Would you output the entries below only from the line containing "Wine Awards (171, 92)" through the line containing "All You Need", exactly as they stand and with both ends included?

> **DATA TO EXAMINE**:
══════

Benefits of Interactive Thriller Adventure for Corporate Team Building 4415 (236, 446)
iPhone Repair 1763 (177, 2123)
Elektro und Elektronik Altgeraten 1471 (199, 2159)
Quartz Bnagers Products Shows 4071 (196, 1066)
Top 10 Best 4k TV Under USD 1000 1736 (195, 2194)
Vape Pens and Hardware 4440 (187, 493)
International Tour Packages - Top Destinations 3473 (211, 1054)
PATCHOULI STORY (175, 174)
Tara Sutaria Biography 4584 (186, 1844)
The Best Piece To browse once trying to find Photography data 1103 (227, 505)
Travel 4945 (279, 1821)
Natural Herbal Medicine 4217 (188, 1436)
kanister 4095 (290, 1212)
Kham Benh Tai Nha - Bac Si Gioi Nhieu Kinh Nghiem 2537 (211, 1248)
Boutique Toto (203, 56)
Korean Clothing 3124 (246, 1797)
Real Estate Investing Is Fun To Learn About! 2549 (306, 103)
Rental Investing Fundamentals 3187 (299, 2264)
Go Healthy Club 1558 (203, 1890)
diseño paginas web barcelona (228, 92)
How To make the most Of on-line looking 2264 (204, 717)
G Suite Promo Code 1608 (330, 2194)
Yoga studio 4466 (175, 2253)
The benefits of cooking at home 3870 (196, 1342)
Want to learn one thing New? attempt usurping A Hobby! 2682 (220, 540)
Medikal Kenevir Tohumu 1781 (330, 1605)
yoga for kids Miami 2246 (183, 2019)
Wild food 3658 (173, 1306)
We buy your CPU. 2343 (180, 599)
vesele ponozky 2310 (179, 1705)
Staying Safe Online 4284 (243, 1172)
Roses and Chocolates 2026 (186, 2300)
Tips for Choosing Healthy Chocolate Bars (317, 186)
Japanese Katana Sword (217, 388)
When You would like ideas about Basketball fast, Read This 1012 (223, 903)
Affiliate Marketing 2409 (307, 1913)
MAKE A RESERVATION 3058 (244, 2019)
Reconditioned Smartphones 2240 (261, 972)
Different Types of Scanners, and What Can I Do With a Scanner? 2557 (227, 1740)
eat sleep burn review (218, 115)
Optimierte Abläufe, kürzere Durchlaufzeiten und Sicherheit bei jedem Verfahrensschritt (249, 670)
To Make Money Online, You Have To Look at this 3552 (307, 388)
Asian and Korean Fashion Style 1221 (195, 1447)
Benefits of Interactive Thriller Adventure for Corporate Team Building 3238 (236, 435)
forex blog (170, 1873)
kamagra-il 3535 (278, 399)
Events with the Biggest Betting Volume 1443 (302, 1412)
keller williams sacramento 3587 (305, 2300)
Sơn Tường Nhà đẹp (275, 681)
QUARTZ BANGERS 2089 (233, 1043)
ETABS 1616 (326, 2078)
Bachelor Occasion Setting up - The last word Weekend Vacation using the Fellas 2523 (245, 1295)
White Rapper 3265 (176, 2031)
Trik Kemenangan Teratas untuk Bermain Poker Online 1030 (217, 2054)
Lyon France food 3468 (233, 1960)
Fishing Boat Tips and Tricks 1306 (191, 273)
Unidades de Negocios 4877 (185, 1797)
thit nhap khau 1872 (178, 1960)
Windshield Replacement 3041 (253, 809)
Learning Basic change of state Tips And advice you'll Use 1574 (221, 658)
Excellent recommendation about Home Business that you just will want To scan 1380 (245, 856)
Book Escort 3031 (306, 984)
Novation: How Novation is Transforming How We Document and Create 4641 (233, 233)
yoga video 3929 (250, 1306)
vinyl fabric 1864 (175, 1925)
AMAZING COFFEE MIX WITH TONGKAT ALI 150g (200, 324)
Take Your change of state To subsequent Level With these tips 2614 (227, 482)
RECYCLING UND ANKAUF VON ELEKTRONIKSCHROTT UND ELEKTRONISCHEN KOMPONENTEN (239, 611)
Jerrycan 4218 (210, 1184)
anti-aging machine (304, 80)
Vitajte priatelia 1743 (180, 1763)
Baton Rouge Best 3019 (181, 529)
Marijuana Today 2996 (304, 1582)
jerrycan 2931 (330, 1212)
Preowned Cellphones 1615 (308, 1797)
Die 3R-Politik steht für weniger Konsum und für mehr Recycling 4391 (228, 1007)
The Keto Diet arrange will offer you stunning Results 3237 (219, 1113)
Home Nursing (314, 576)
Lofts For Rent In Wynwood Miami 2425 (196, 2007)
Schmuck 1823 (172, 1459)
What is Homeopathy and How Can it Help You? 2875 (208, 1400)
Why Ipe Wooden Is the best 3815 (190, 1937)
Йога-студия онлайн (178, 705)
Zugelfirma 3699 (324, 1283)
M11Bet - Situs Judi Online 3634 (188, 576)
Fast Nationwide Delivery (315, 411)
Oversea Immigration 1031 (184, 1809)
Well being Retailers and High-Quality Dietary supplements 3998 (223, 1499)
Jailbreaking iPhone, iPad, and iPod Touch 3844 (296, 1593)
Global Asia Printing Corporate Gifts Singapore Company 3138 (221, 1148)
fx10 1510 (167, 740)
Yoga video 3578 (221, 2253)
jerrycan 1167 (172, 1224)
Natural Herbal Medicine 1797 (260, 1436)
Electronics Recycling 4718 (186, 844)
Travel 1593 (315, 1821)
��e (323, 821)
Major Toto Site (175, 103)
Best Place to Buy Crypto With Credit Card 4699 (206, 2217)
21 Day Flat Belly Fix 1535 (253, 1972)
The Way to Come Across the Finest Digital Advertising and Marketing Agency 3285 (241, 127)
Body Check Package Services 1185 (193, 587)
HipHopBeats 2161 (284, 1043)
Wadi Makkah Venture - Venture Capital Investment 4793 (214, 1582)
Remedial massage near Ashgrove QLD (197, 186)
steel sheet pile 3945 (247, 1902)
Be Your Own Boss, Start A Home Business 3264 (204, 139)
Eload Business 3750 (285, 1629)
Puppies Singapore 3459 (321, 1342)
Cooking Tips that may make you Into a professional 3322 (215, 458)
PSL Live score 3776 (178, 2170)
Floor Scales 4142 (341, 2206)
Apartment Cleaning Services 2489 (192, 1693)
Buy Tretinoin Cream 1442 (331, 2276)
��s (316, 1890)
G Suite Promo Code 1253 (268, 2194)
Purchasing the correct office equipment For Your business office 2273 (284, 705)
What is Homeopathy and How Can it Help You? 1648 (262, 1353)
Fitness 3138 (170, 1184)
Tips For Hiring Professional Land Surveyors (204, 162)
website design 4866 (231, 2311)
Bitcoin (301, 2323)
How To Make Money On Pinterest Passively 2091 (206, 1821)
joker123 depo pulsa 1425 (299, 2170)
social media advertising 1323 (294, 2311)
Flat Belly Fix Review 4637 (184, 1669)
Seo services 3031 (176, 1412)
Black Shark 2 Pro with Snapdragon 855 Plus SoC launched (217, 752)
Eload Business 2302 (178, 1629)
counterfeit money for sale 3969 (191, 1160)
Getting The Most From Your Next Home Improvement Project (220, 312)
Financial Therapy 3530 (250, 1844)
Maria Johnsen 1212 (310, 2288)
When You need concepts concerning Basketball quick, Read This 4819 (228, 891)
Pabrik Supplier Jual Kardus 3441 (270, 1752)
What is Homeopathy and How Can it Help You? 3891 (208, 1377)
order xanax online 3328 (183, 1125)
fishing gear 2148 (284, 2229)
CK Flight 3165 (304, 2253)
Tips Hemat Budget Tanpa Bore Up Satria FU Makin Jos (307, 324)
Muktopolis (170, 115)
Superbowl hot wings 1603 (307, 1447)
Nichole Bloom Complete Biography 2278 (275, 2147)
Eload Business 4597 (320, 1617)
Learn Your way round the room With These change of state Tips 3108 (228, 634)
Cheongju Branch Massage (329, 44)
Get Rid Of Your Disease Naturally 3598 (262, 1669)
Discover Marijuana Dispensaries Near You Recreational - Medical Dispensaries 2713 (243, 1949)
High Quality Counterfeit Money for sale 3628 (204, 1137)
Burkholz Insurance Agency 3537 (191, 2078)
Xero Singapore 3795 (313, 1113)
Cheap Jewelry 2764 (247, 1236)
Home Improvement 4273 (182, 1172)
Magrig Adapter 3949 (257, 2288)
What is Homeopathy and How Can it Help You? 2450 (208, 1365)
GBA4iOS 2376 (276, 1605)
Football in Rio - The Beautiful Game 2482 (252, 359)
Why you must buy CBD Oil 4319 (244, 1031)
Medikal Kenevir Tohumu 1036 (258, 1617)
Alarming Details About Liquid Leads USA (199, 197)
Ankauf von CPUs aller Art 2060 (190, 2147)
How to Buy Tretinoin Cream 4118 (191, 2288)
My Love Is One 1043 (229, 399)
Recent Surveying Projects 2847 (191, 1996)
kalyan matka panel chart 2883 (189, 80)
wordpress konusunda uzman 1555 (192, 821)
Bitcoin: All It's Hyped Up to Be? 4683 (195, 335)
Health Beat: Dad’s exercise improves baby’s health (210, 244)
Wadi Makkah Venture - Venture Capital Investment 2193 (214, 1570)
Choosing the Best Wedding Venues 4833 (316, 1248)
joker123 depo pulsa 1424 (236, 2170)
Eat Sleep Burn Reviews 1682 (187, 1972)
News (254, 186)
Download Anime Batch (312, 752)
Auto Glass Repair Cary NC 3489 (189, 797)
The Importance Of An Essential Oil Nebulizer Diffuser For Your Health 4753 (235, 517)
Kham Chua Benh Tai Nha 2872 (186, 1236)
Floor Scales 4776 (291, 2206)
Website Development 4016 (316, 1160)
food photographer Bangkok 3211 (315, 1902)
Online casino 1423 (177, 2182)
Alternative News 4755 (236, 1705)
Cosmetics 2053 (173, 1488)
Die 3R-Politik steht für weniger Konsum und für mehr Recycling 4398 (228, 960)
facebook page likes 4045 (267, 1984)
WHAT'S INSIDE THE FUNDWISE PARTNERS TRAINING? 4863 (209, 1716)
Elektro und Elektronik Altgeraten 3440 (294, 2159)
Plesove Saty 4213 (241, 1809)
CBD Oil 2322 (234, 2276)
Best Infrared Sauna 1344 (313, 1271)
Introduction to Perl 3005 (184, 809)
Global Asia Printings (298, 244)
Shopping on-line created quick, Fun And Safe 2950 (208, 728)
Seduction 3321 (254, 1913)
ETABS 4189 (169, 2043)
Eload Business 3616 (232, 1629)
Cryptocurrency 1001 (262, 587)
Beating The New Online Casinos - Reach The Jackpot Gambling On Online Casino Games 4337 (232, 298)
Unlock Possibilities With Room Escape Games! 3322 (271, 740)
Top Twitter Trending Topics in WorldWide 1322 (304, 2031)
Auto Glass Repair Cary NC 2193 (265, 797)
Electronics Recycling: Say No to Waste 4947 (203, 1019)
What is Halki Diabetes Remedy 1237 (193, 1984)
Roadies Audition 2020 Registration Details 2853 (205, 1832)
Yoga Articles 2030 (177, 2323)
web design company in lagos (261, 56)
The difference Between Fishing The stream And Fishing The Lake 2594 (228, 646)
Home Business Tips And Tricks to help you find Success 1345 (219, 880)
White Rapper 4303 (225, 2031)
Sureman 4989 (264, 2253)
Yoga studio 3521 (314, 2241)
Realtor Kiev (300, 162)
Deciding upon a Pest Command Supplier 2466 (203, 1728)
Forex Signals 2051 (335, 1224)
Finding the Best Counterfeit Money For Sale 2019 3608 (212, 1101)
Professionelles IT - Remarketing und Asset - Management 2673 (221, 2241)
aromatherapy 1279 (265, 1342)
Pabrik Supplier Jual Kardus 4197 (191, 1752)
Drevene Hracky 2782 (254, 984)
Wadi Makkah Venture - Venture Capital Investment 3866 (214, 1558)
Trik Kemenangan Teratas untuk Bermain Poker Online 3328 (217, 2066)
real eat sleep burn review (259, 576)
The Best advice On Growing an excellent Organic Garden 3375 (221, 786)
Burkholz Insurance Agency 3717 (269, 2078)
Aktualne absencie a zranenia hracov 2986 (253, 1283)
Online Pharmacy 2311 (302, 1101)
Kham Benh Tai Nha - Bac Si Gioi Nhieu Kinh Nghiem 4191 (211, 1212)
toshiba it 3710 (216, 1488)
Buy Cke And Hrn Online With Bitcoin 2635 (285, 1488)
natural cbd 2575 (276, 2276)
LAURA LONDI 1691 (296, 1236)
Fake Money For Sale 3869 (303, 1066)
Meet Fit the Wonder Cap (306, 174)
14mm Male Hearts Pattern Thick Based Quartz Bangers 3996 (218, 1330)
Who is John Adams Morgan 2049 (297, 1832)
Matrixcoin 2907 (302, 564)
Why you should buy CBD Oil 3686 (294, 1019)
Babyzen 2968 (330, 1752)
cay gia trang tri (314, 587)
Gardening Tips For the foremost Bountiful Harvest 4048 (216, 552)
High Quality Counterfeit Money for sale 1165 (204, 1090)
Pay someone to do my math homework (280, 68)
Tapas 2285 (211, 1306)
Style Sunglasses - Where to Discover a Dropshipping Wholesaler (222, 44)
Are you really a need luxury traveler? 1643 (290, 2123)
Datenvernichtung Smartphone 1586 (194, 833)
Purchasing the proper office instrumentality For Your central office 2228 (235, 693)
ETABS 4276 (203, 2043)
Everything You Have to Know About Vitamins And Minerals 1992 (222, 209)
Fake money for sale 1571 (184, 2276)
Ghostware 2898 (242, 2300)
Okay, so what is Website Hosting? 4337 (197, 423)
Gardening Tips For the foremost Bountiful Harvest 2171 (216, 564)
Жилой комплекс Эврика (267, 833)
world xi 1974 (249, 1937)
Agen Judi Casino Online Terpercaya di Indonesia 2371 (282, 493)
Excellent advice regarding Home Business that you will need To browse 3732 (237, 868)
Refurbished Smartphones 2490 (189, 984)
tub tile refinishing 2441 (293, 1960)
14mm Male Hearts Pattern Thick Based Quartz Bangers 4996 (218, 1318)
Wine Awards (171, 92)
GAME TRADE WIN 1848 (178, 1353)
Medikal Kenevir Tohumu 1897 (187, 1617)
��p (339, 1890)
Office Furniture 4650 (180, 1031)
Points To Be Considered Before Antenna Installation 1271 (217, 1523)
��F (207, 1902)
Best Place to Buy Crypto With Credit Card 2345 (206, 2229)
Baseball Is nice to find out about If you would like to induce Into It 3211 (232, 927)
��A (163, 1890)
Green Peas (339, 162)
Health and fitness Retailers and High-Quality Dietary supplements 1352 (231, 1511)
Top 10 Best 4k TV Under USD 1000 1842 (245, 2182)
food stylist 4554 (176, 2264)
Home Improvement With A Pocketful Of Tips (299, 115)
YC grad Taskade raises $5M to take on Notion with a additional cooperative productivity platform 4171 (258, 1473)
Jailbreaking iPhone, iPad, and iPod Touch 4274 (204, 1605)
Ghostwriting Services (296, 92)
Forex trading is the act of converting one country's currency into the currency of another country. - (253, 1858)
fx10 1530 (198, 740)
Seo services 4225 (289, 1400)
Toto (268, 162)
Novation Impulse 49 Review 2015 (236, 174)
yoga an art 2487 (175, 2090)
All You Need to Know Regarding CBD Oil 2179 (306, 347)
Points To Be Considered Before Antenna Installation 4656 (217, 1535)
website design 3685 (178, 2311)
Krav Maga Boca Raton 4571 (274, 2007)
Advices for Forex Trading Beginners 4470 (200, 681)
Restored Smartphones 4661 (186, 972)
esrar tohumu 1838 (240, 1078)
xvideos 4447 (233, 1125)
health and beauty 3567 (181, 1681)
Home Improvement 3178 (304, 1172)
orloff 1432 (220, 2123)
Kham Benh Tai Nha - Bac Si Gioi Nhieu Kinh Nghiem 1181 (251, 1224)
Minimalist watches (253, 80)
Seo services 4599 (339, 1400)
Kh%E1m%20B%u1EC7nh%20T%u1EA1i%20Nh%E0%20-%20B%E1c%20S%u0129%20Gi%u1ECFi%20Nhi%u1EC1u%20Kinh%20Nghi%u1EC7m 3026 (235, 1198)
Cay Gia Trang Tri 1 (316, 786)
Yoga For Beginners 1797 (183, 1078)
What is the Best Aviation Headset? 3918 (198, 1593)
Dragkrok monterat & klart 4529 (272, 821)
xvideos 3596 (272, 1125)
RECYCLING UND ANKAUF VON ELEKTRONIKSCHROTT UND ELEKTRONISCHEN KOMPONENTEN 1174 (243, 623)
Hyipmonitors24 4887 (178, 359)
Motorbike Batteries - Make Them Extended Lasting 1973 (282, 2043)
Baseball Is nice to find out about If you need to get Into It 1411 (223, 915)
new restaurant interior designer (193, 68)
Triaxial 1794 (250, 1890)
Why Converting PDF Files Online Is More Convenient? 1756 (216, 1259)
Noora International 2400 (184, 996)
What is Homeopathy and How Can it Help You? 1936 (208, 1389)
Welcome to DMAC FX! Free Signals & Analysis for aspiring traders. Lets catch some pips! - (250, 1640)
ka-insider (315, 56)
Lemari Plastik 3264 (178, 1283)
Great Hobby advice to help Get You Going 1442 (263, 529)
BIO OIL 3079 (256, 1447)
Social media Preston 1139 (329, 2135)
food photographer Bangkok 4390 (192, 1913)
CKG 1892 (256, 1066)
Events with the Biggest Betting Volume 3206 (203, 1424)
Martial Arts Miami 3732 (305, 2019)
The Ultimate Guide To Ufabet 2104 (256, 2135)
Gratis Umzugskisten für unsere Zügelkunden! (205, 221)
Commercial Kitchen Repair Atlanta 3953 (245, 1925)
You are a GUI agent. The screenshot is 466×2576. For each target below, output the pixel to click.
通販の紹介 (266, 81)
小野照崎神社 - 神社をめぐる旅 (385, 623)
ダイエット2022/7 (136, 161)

══════

> **RESPONSE**:
Wine Awards (171, 92)
GAME TRADE WIN 1848 (178, 1353)
Medikal Kenevir Tohumu 1897 (187, 1617)
��p (339, 1890)
Office Furniture 4650 (180, 1031)
Points To Be Considered Before Antenna Installation 1271 (217, 1523)
��F (207, 1902)
Best Place to Buy Crypto With Credit Card 2345 (206, 2229)
Baseball Is nice to find out about If you would like to induce Into It 3211 (232, 927)
��A (163, 1890)
Green Peas (339, 162)
Health and fitness Retailers and High-Quality Dietary supplements 1352 (231, 1511)
Top 10 Best 4k TV Under USD 1000 1842 (245, 2182)
food stylist 4554 (176, 2264)
Home Improvement With A Pocketful Of Tips (299, 115)
YC grad Taskade raises $5M to take on Notion with a additional cooperative productivity platform 4171 (258, 1473)
Jailbreaking iPhone, iPad, and iPod Touch 4274 (204, 1605)
Ghostwriting Services (296, 92)
Forex trading is the act of converting one country's currency into the currency of another country. - (253, 1858)
fx10 1530 (198, 740)
Seo services 4225 (289, 1400)
Toto (268, 162)
Novation Impulse 49 Review 2015 (236, 174)
yoga an art 2487 (175, 2090)
All You Need to Know Regarding CBD Oil 2179 (306, 347)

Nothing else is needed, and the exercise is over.